Background: Patients (pts) with aUC with exclusive bone metastatic spread represent a rare subgroup of pts with unique clinical features. These pts deserve special consideration, as they are usually excluded from clinical trials due to the lack of measurable disease according to RECIST criteria. We focused on their access to treatment and outcomes in a retrospective study. Methods: Cases were extracted from the pool of 1,911 pts with a diagnosis of mUC from the RISC database (db). Data from 23 centers was collected. Results of 1st-line, platinum-based chemotherapy in bone-only pts were compared with those from the remaining pts in the RISC db. Summary statistics were used to describe pt characteristics and outcomes. Kaplan-Meier method was used to estimate time to event outcomes such as progression-free survival (PFS) and overall survival (OS). Both OS and PFS are measured from the date of diagnosis of metastatic disease. Univariable and multivariable Cox analyses were performed. All tests were two-sided and statistical significance was defined as a p-value ≤0.05. Results: A total of 128 evaluable pts (6.7%), treated between 02/1997 and 04/2013, were identified. ECOG-PS was ≥1 in 85.9% vs. 66.3% of the remaining pts from RISC db. 73 (57%) received 1st-line chemotherapy, that was platinum-based in all pts, and 28 of them (38.4%) 2nd-line CT (vs. 75.8% and 42.5%, respectively, from the RISC db).
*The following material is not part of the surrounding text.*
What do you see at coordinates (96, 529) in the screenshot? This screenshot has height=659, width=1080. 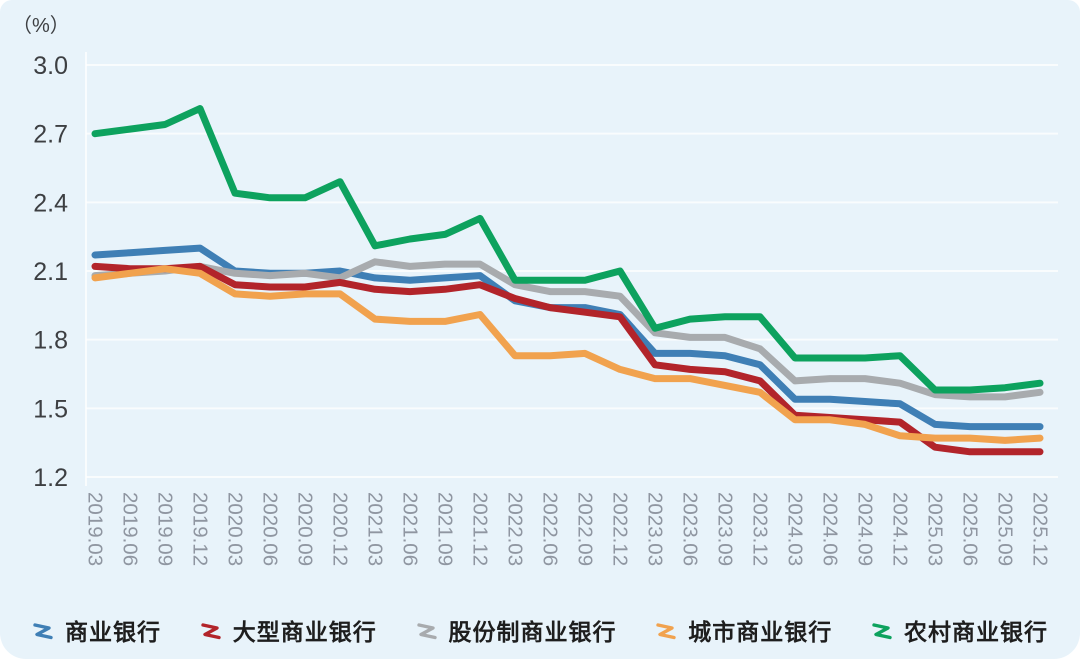 I see `x-axis-tick-label: 2019.03` at bounding box center [96, 529].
On multivariable analyses, only the chemotherapy administration was significantly associated with improved OS among bone-only mUC pts (p < 0.001). Among platinum-treated pts (total evaluable N = 972), significantly-different PFS and OS estimates were observed according to the bone metastases status (no bone metastases vs. bone metastases only vs. bone + other, p < 0.001). 2-year PFS was: 37.4%, 28.8%, 25.9%. 2-year OS was: 35.5%, 15.8%, 23.0%, among the above subgroups, respectively. Conclusions: Pts with bone only metastases are less likely to receive systemic therapy than pts with metastases to other sites, likely due to lower PS. The prognostic impact of having exclusive bone metastases or additional sites seems to be equally poor. Clinical trials with new agents should focus on this population. Legal entity responsible for the study: Andrea Necchi Funding: None Disclosure: All authors have declared no conflicts of interest.